We checked in and spent the afternoon reading by the pool as it was too late to get stuck into anything. The following day we rented a mini moke (bit like a golf buggy for anyone unfamiliar), which was a wee auld car but the most popular way of whizzing about the island and great fun to drive! We headed to one of the beaches called Horseshoe Bay first and raked about with our newly acquired Wabooba ball, 'the ball that bounces on water' (in the stinger nets of course!) After this we decided to check out one of the walks and decided to dander on the Forts walk, which leads up through old WWII building remains. Townsville became a major military port during the war and a major shipping route, so defences were set up on Magnetic Island to protect it. Despite the heavy shielding, guns were only ever fired once though, and it was on a friendly unannounced US Naval ship. So that's your history over.

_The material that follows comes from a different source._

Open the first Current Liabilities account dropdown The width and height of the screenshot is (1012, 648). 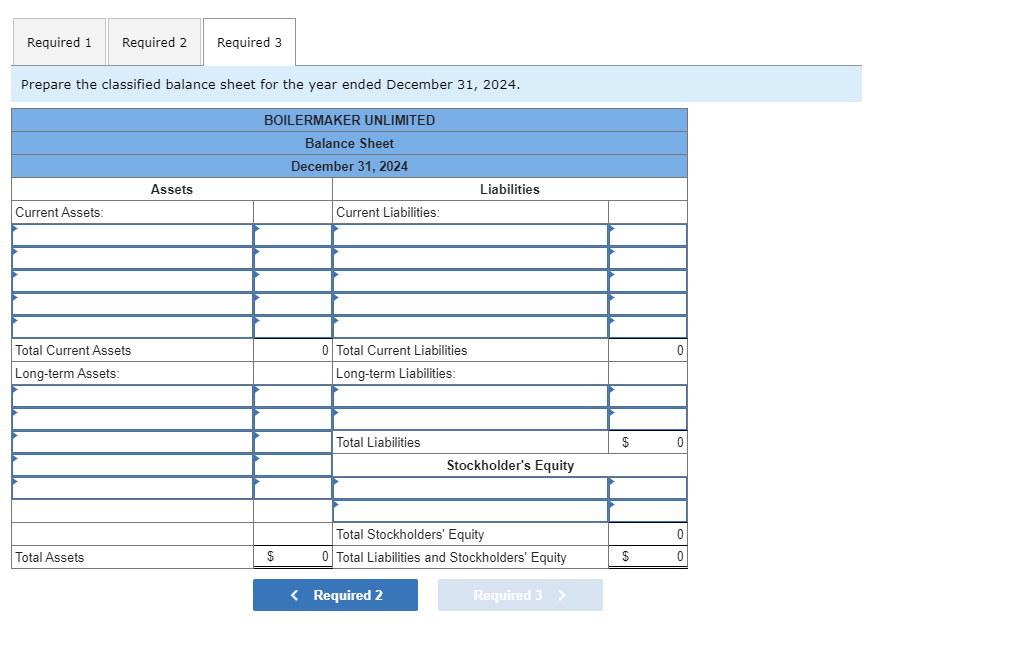(x=470, y=234)
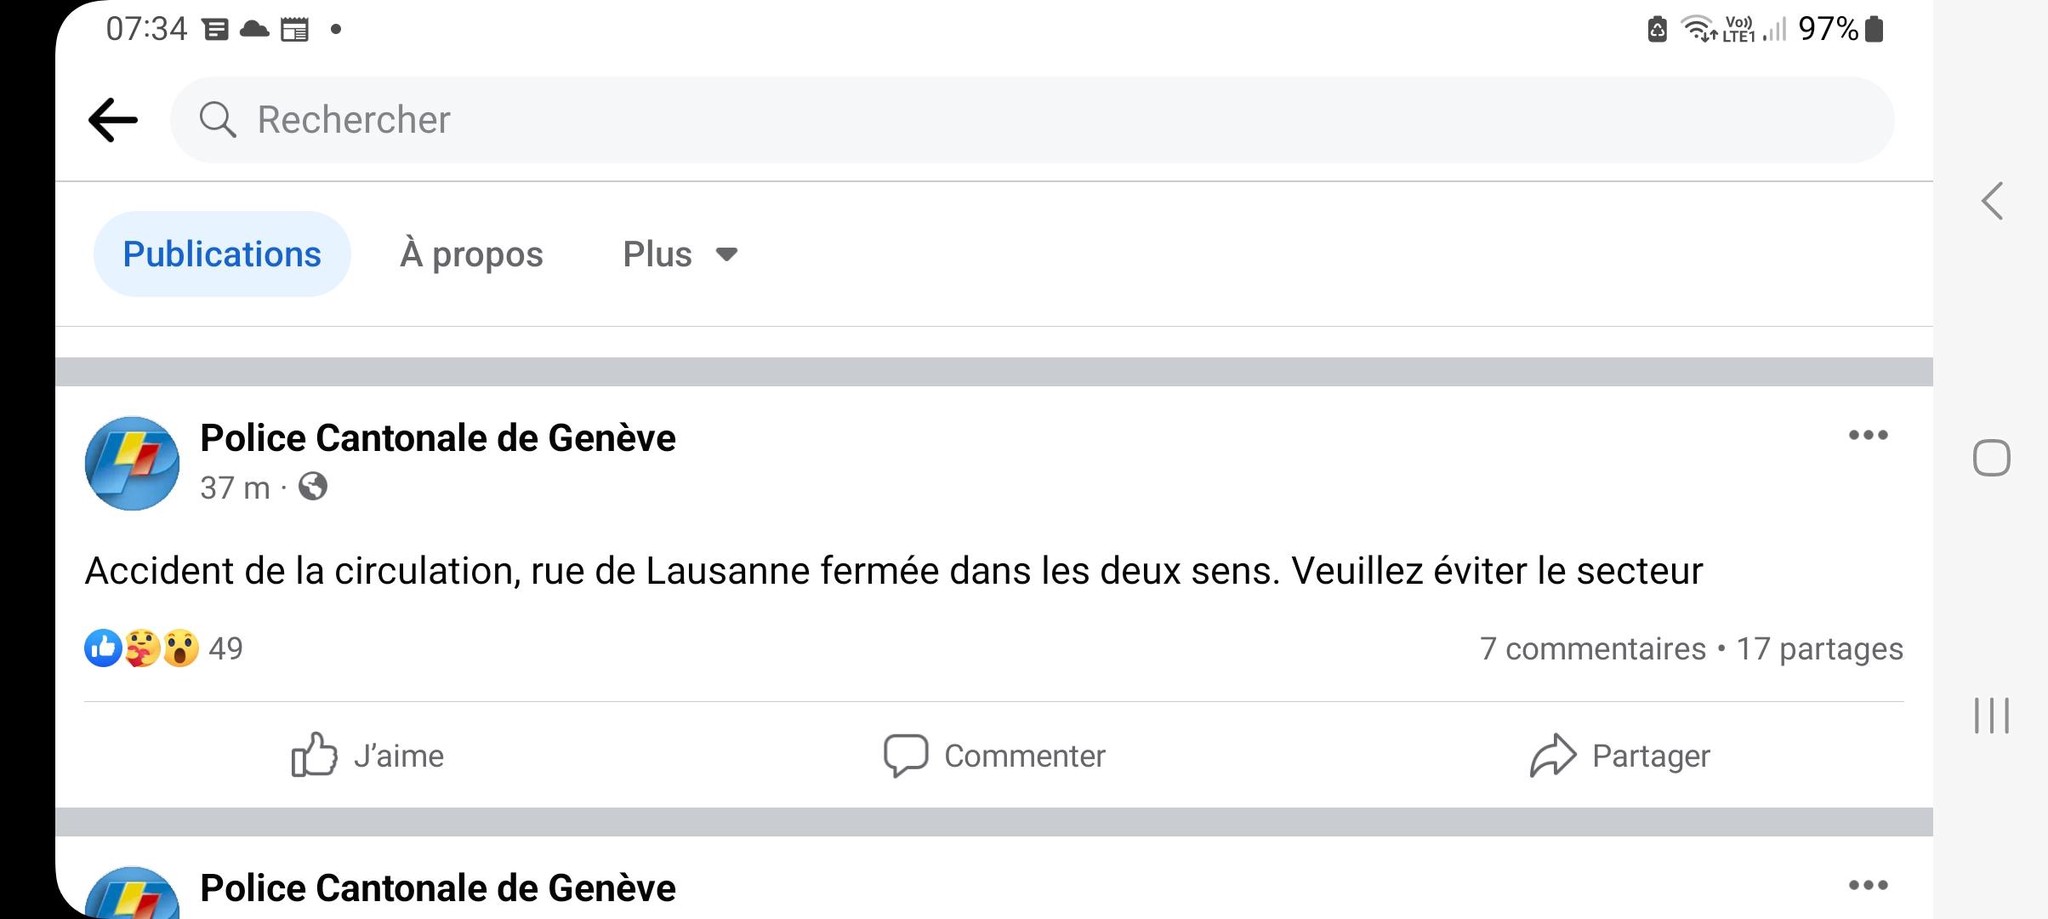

The buildings were interesting enough, and the views were pretty impressive, but the clear highlight was the two wild koalas (or 'walas as Claire calls them) that we saw sleeping in a tree next to the path, a mummy and a baby! Claire had really wanted to see wild koalas at some point in Australia and everyone had been saying we'd be really lucky to and here on the first real search for them, we found them! It's amazing how much time we spent just watching two little bears just lying in a tree, but it seems to be such a rare thing so we're glad we took it in. There's some pretty cute photos of them coming too! We're sure you'll agree they were worth snapping as much as we did.
We had a drink that night with 'the kids' (can't believe we're saying that, how old are we??) in the hostel bar, which was actually really nice as it was a decking area just looking out over the sea, and there was a full moon that night. We had actually expected them to be running their monthly full moon party that night when we booked but they'd had it the previous week (maybe a half moon party???), probably due to Easter so that was a bit disappointing. The following morning we set off on the moke again before our lunchtime drop off and went to the Bungalow Bay Wildlife Sanctuary. This was a bit like a mini zoo and gave you a chance to hold some animals like a baby saltwater croc, cockatoo, a snake, and best of all a baby koala! The koala was the real reason we were there!His name is Dexter and he has his own facebook page - how 21st century.We got a wee cuddle with the wee man and we were very happy to hear that he only worked civil service type shifts - i.e. no more than 30 mins a day, 4 days a week and not allowed to work more than 2 days in a row, by law.Dexter was not a stressed out fella.OOOooo we were also told to stick our tongues' out hovering over an ants nest, where we got a nice wee surprise where they essentially attacked us, but it sent in a nice wee citrusy flavour of mild acid into our mouths - weird.We were sad to return our freedom giving moke mobile back and returned to the hostel with our souvenir photos in the bag.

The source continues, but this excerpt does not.